• What needs to be done: Write out every line unchanged, from the line containing "1024x482 pixels." down to the line containing "Action: (x=480, y=553)", both included, and leave the pictures out of your answer.

-- Data for this exercise start --

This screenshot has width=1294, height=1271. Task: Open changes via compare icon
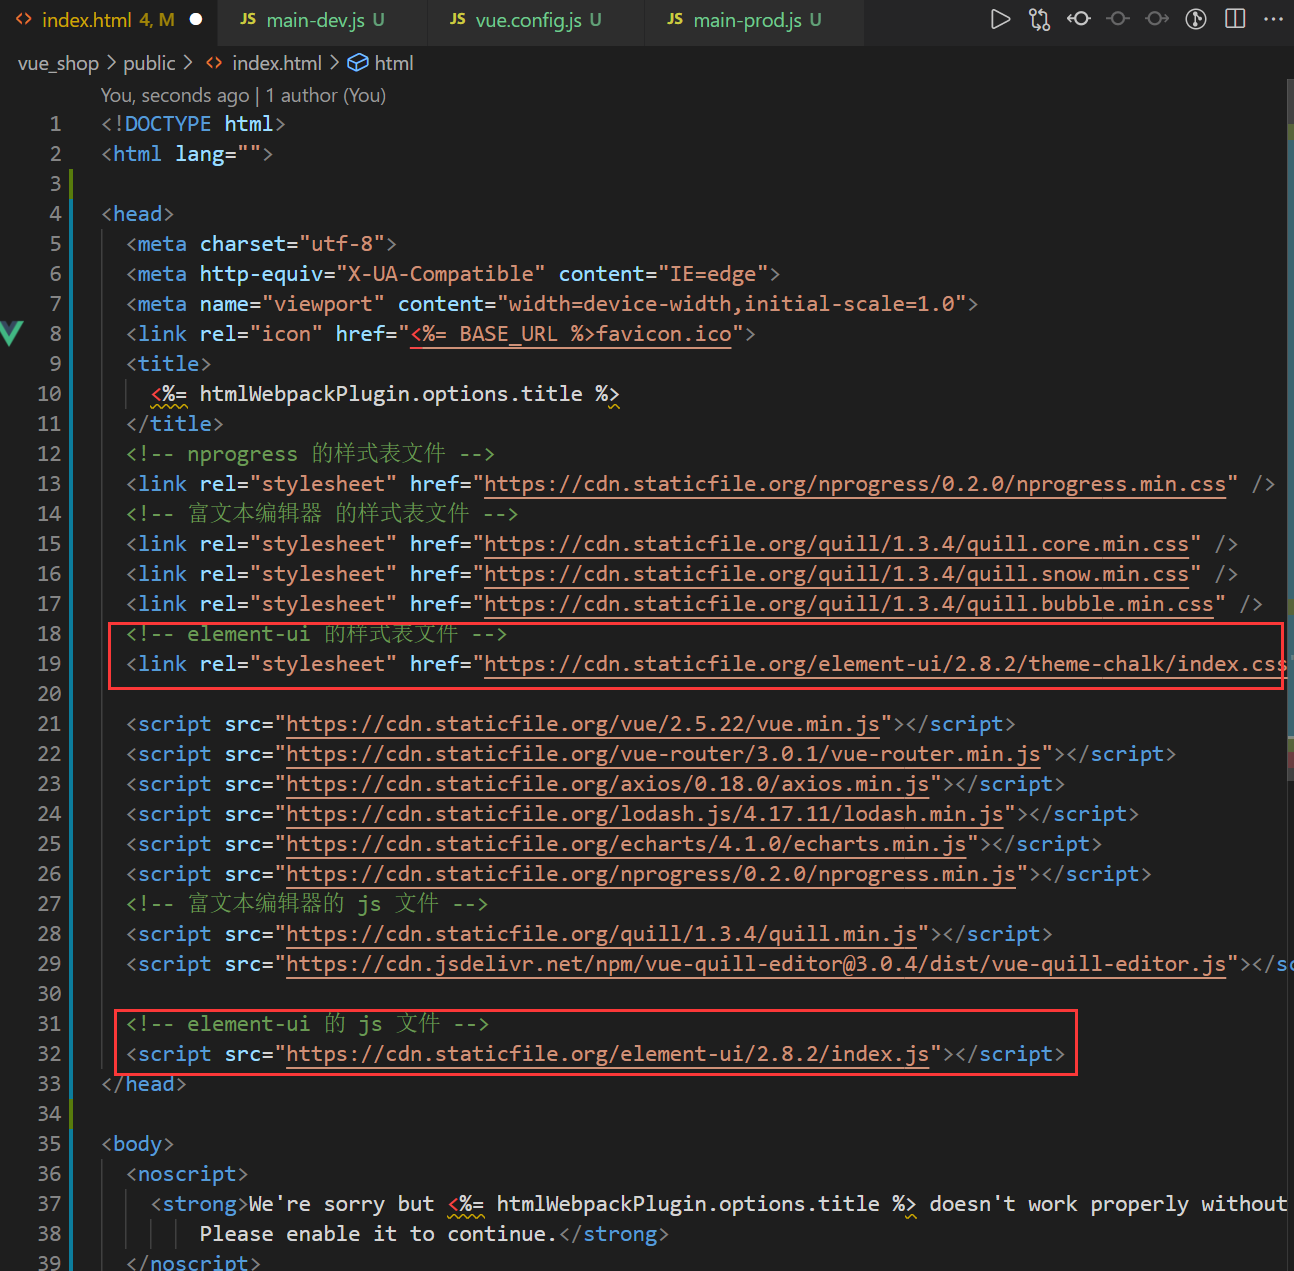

-- Data for this exercise end --
-- Data for this exercise start --

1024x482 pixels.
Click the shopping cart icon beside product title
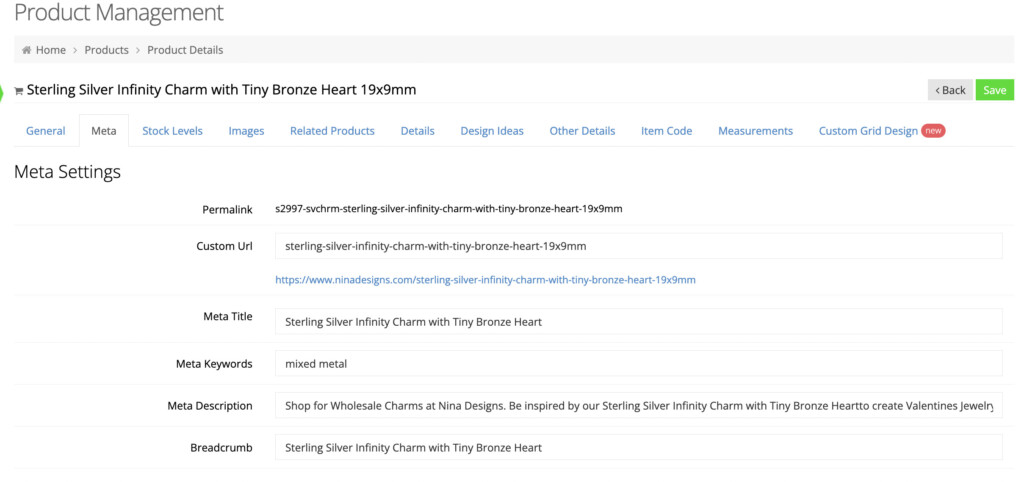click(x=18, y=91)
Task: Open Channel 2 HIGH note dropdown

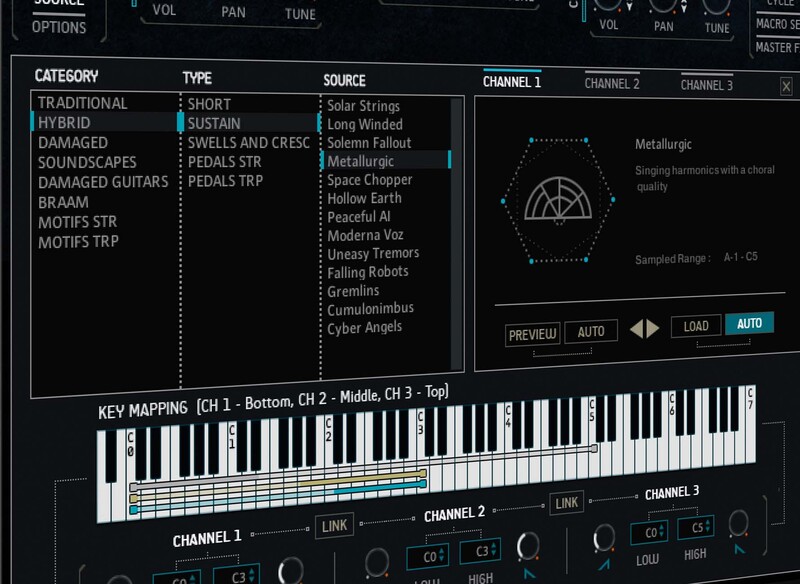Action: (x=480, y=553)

-- Data for this exercise end --

• Answer to the exercise:
1024x482 pixels.
Click the shopping cart icon beside product title
click(x=18, y=91)
Task: Open Channel 2 HIGH note dropdown

Action: (x=480, y=553)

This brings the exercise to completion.